Setelah korban masuk kedalam kamar tersebut, pelaku langsung menciumi, memegang payudara, serta membuka baju korban hingga telanjang, kemudian jari tangan pelaku AA dimasukkan kedalam alat vital korban, lalu alat kelamin pelaku pun juga dimasukkan ke kemaluan korban, sehingga korban meronta kesakitan, dan memberontak serta menendang pelaku, namun kekuatan seorang wanita lebih lemah dari pada kekuatan seorang pria.
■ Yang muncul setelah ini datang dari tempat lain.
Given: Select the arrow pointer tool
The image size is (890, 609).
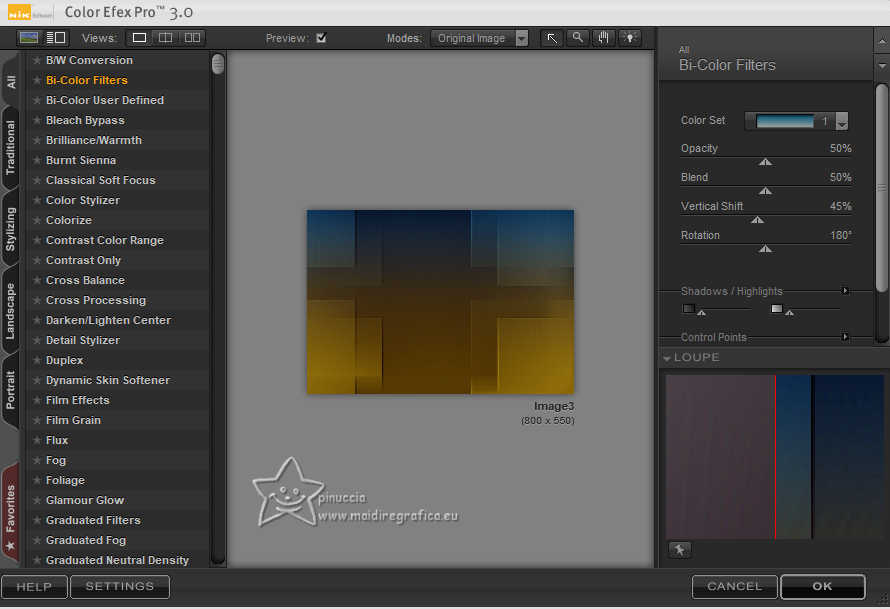Looking at the screenshot, I should [x=552, y=38].
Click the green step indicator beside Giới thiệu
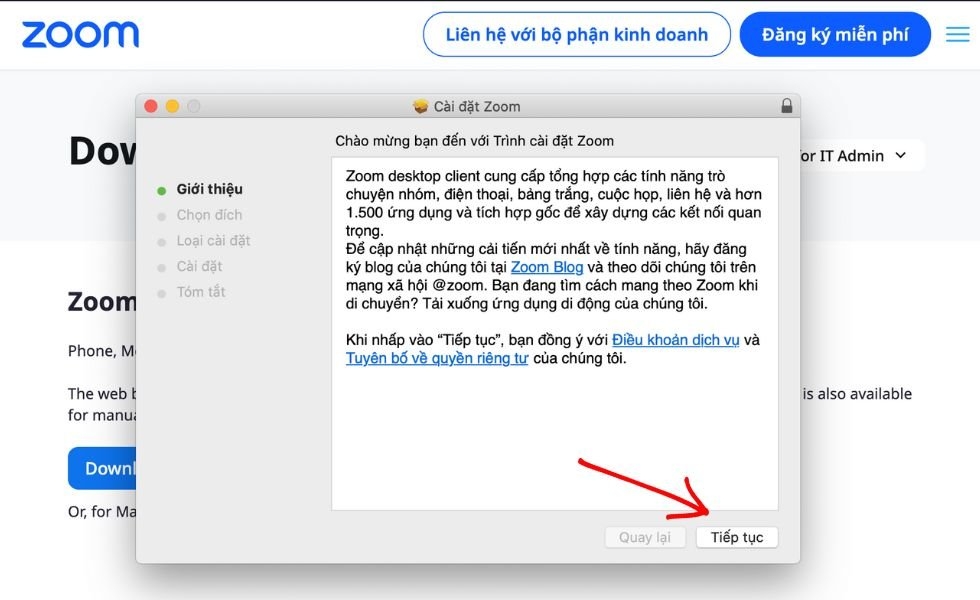The height and width of the screenshot is (600, 980). (x=160, y=188)
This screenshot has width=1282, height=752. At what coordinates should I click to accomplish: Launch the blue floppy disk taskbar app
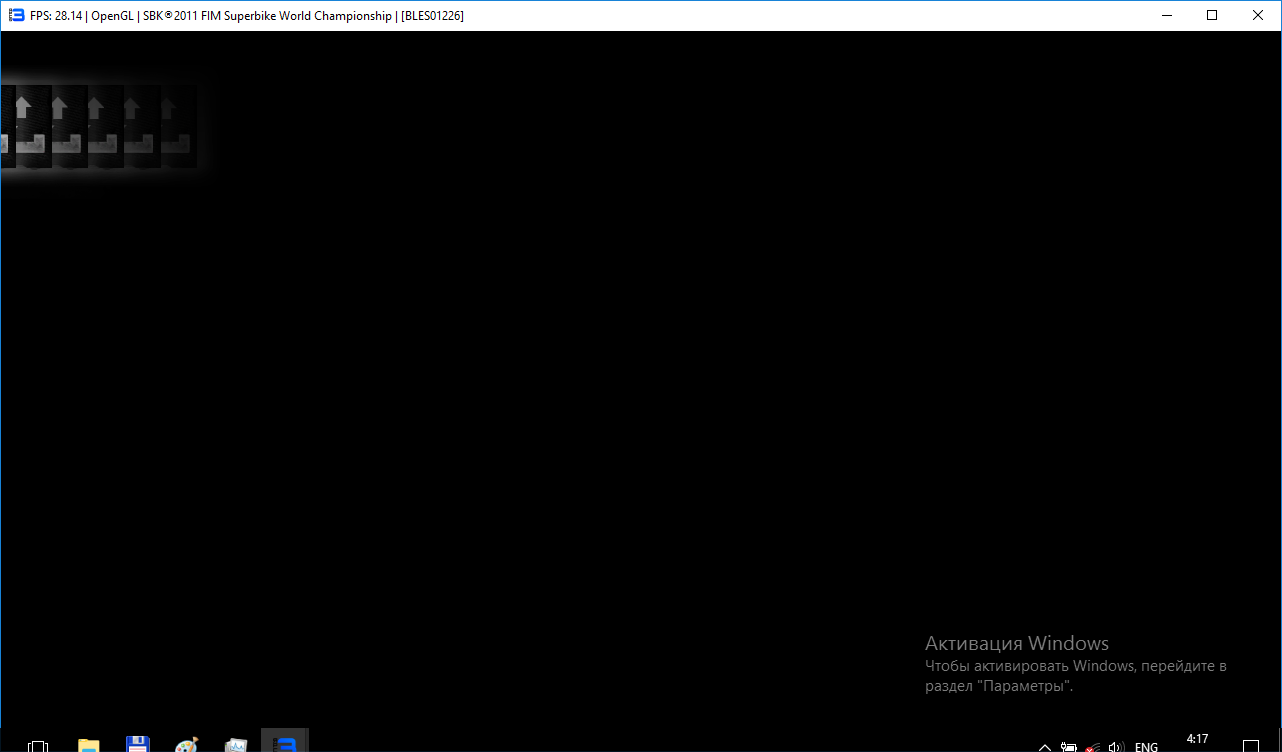point(138,744)
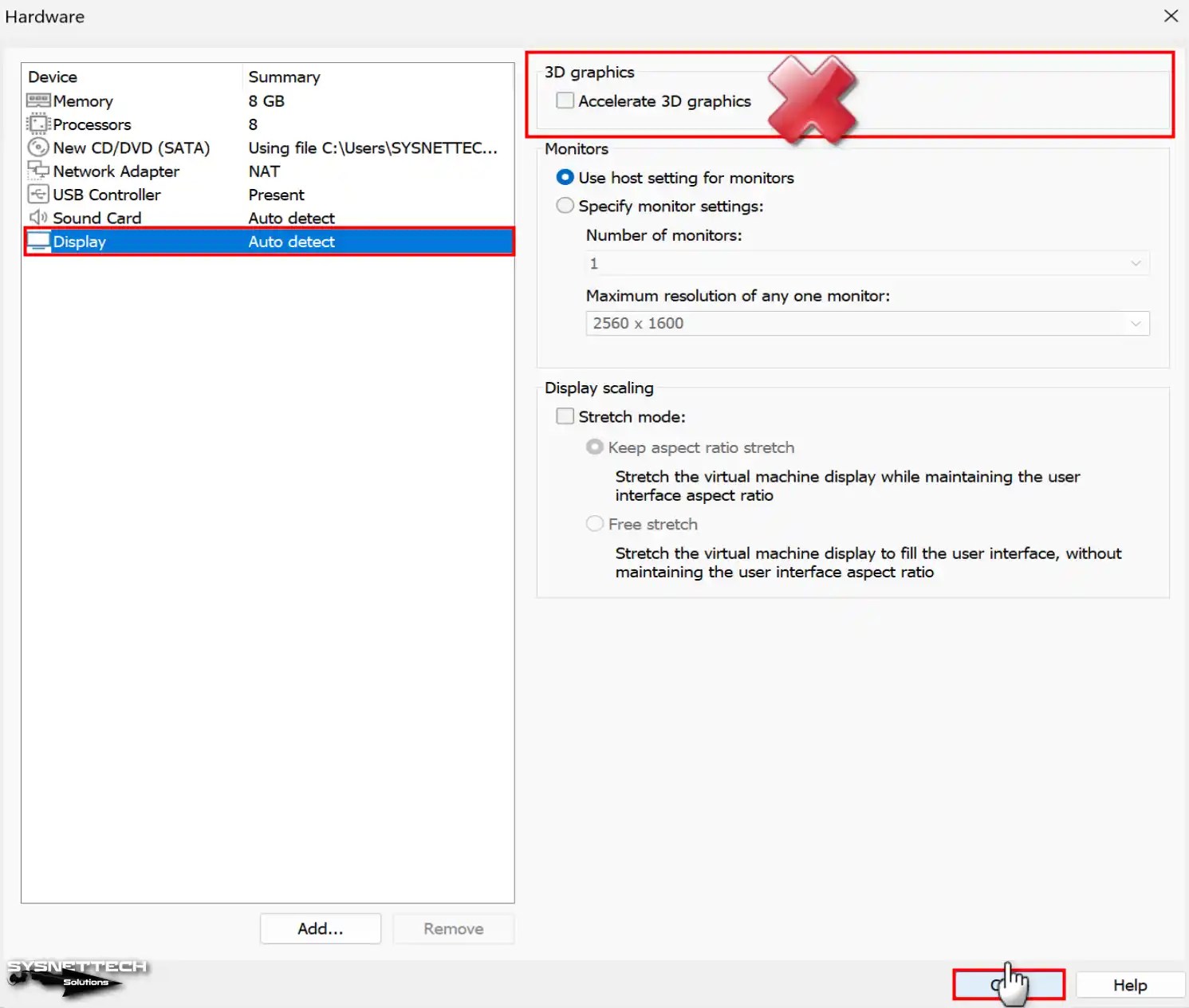Click the Remove button
Screen dimensions: 1189x1008
(x=453, y=928)
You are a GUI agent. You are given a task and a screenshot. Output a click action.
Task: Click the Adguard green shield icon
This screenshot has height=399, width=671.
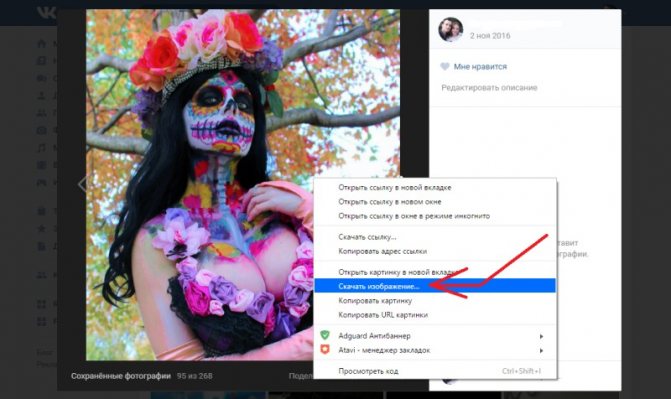pyautogui.click(x=325, y=335)
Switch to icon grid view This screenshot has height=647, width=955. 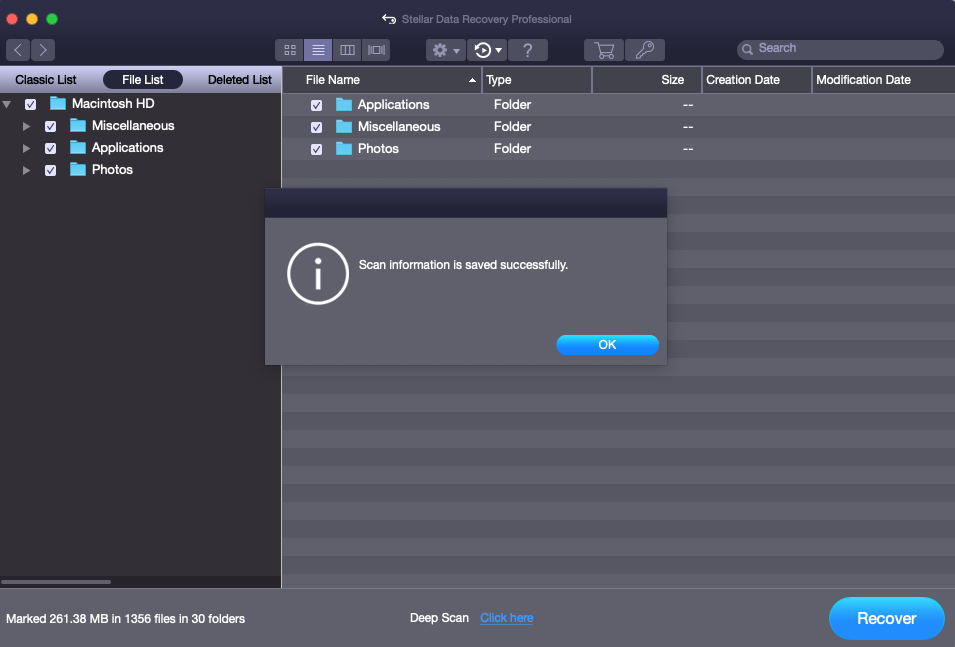click(290, 50)
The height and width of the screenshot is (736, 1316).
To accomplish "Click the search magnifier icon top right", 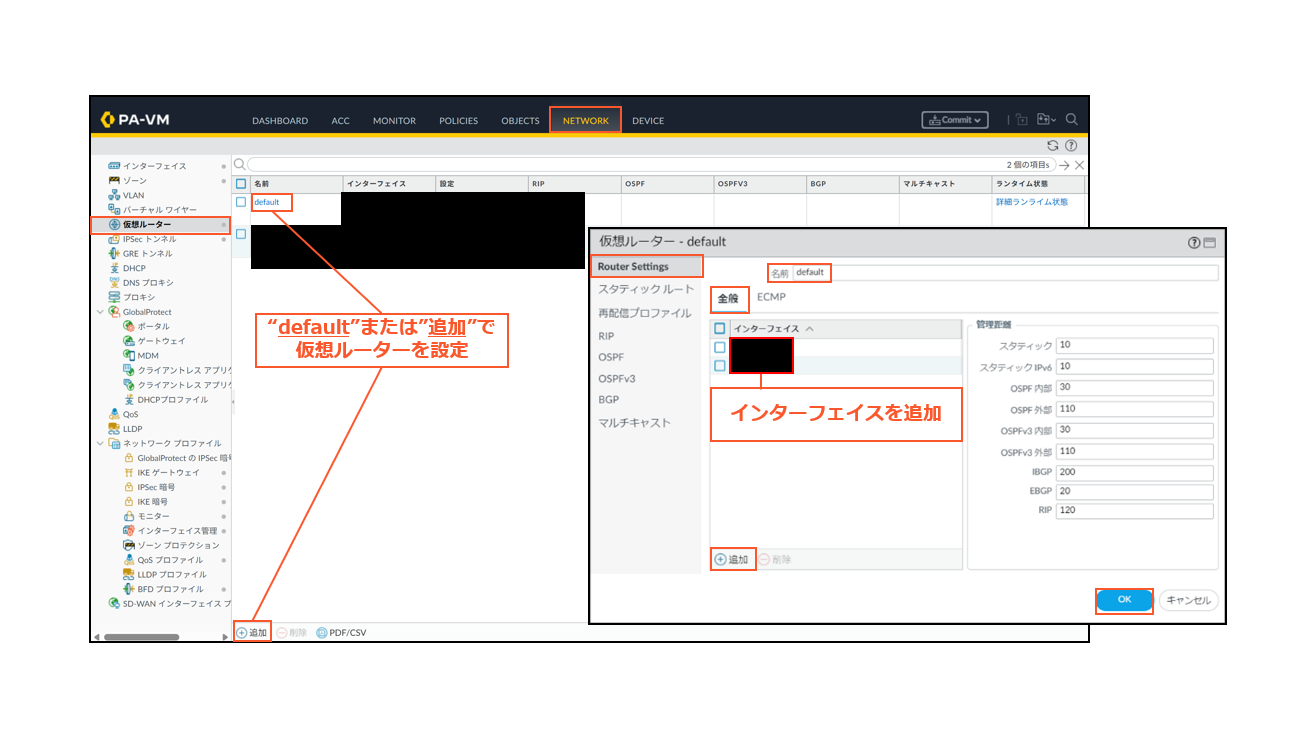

Sambil memasukkan alat kelamin pelaku AA ke alat kemaluan si korban, pelaku AA menarik kedua kaki korban dan memasukkan alat vitalnya ke alat kelaminnya hingga terlepas.
Dengan kejadian tersebut, akhirnya diketahui oleh orang tua korban dan tidak menerima kan hal tersebut yang terjadi pada anaknya. Dan dilaporkannya kejadian tersebut ke pihak yang berwajib.
Lalu setelah melakukan pelaporan, segera tim Opsnal Satreskrim melakukan Lidik lapangan, berdasarkan LP Nomor : LP/B/57/I/RES.1.24/2024/SPKT/Polrestabes Surabaya /POLDA JAWA, tertanggal 13 Januari 2024.